Hace días te fuiste para siempre. Tu recuerdo ocupó sin permiso cada parte mi cuerpo. Es como un inquilino que no paga el alquiler, pero me pasa factura.
Algunas veces no me creo que esté ahí encerrado cuando hace solo unos días estaba dándome la mano. Ahora, en ocasiones, recordarle me da dolor de cabeza.
Aunque el dolor no siempre está instalado en mis pensamientos. Otras veces el recuerdo toma forma de ira y se me coge un nudo en el estómago. La impotencia me recuerda que no estás en carne y hueso, donde yo quisiera que siguieras.
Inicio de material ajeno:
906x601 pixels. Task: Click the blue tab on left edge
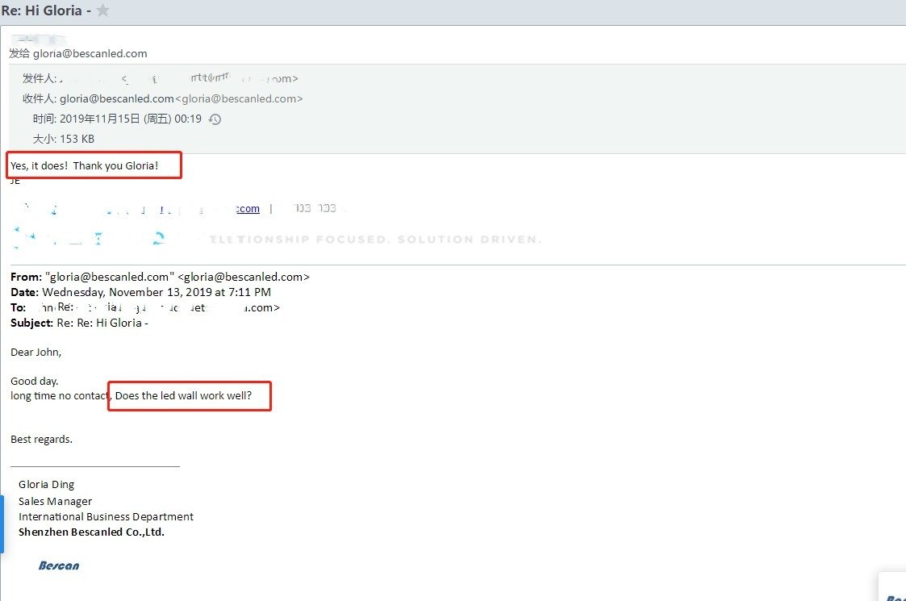[x=2, y=524]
Este proceso es como una montaña rusa. Hay veces que los recuerdos se cuelan por mi boca, haciéndome reír a carcajadas. Sabes que eso solo puedes conseguirlo tú. Otras veces, en cambio, la culpa hace que apriete mis uñas contra mis manos hasta sangrar. Este sentimiento casi siempre provoca que me invada la pena y, esta vez, el nudo es en la garganta.
He decidido ir a un terapeuta para poder convivir con el recuerdo. No me seca mis lágrimas, sino que deja que corran, hasta vaciarme.
Con su ayuda y el paso del tiempo, se tiende un puente donde el dolor se transforma y el inquilino pueda cruzar hasta llegar al lugar de mi cuerpo que bombea feliz esperando el siguiente recuerdo.